## [Work task]
Output the lines of the entries below beginning at the one with "Given: Sort by the Score column arrow" and ending with the last, exactly as written and without pictures.

## [Provided records]
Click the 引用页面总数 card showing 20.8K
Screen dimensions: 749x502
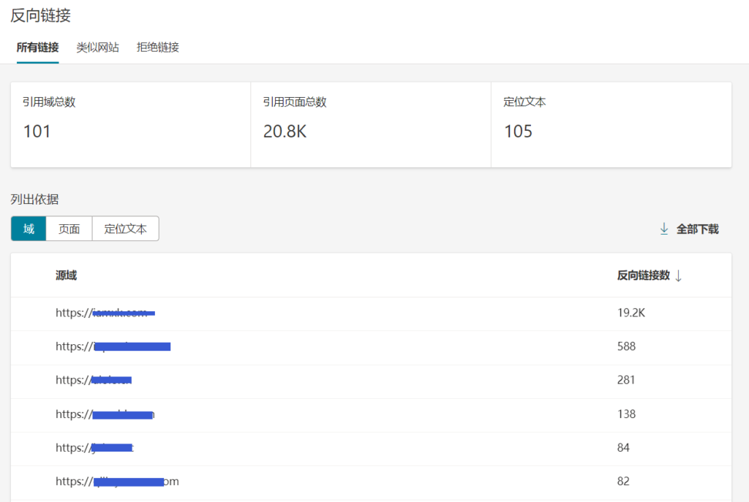pos(370,124)
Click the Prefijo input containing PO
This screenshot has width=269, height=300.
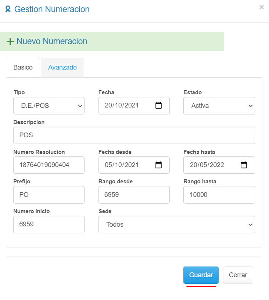(x=49, y=195)
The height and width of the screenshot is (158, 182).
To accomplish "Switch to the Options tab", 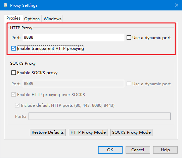I will pyautogui.click(x=32, y=19).
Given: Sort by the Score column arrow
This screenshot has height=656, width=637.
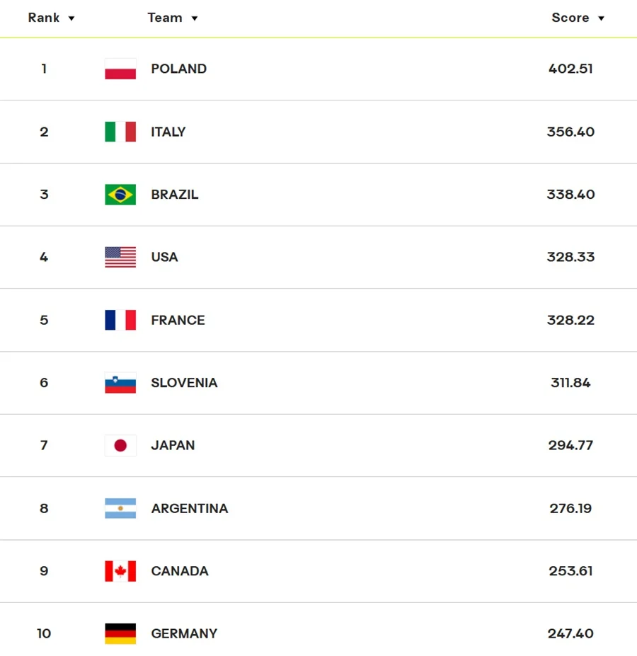Looking at the screenshot, I should point(601,18).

## [Task output]
Given: Sort by the Score column arrow
This screenshot has height=656, width=637.
Looking at the screenshot, I should point(601,18).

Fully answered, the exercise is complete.